In 1980, the term interagency hotshot crew was adopted by IRFS crews. In the mid-1990s, an Interagency Hotshot Crew Operations Guide was developed to standardize the training, qualifications and responsibilities of hotshot crews. As of 2018 there are 113 hotshot crews across the nation.

Operations 

A hotshot crew consists of approximately 20–22 members, led by a minimum of one superintendent, one or two assistant superintendents, two or three squad leaders, and two senior firefighters.

Hotshot crews are proficient in a range of fire suppression tactics. Like other handcrews, IHCs are primarily tasked with constructing, firing out and holding firebreaks, through the use of chainsaws, hand tools, ignition devices and water delivery equipment.
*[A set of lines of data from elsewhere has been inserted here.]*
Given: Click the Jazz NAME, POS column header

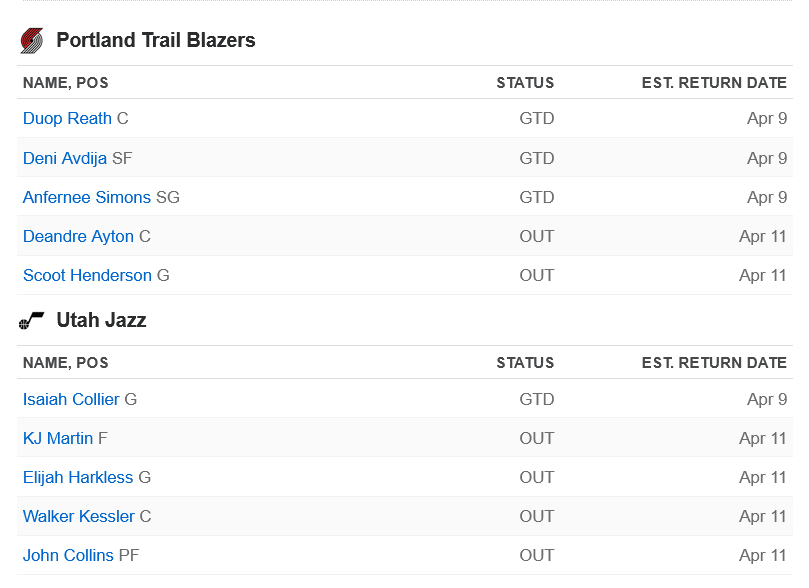Looking at the screenshot, I should click(x=66, y=363).
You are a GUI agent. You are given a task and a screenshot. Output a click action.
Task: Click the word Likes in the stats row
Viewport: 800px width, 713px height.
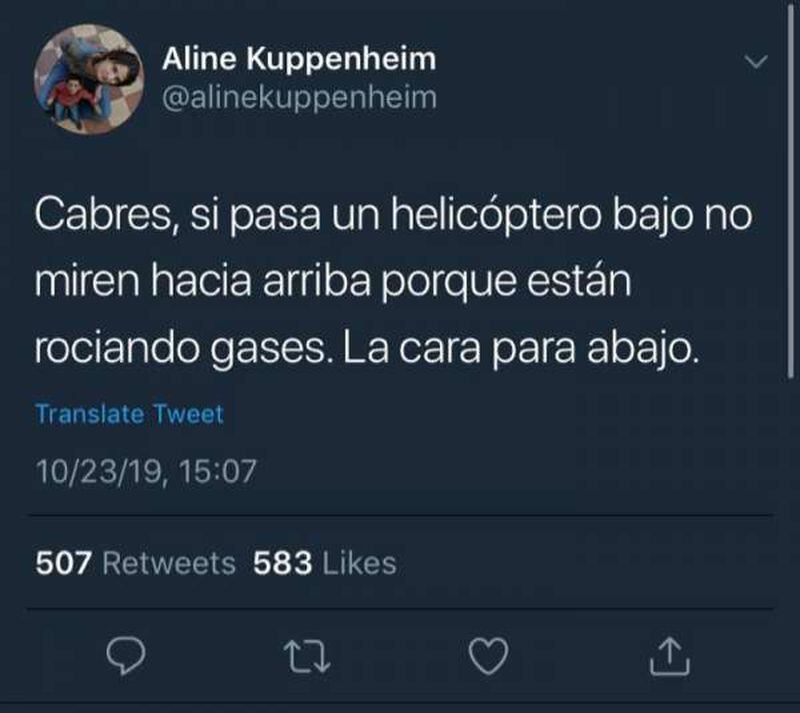point(360,563)
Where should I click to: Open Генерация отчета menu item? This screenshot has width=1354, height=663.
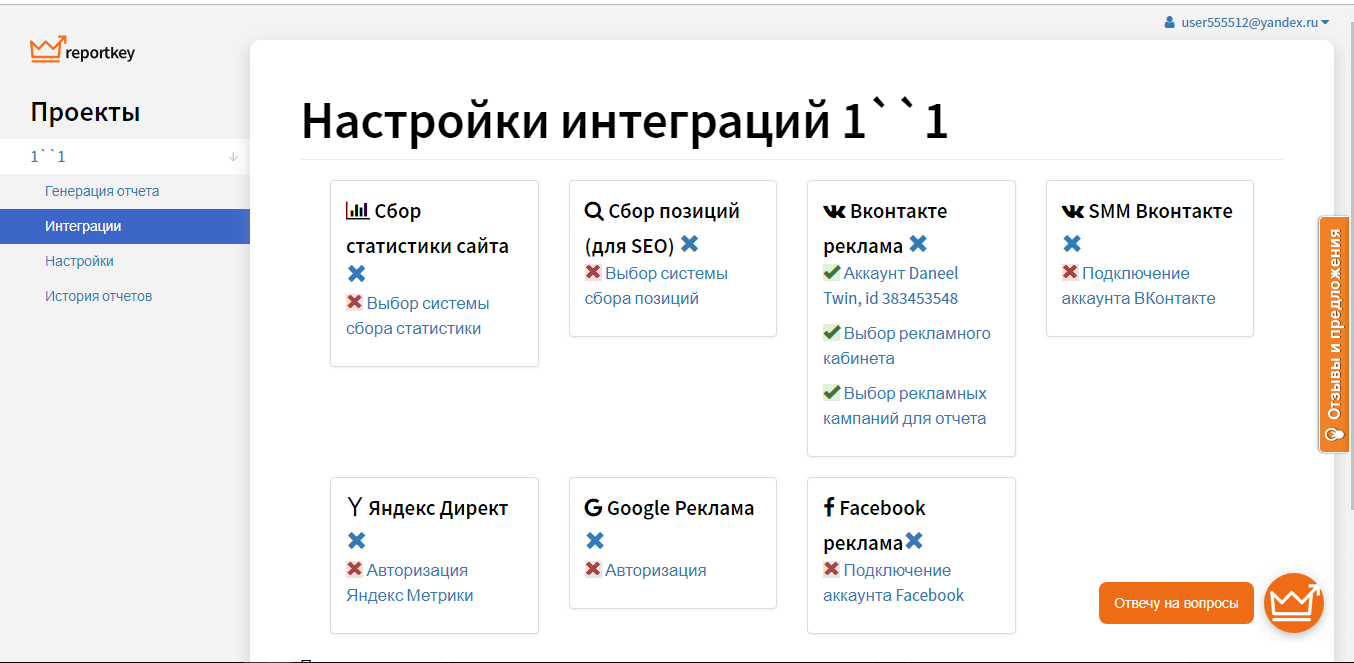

Hotshot crews can engage in all phases of wildfire response, from initial attack to mop-up. They are also trained in specialized operations, such as hot spotting, spot fire attack, tree felling and structure protection.

In order to effectively perform their duties, hotshot crews must maintain a high level of physical fitness. Aerobic fitness  is correlated with the time it takes to reach a safety zone. The minimum physical fitness standards for hotshots set by the National Wildfire Coordinating Group are: a 3-mile hike carrying a 60-pound pack in under 90 minutes, one and a half-mile run in 10:30 or less, 25 push-ups in 60 seconds, 45 sit-ups in 60 seconds and 7 pull-ups. These are the bare minimum requirements prescribed by policy and most operators far exceed these requirements.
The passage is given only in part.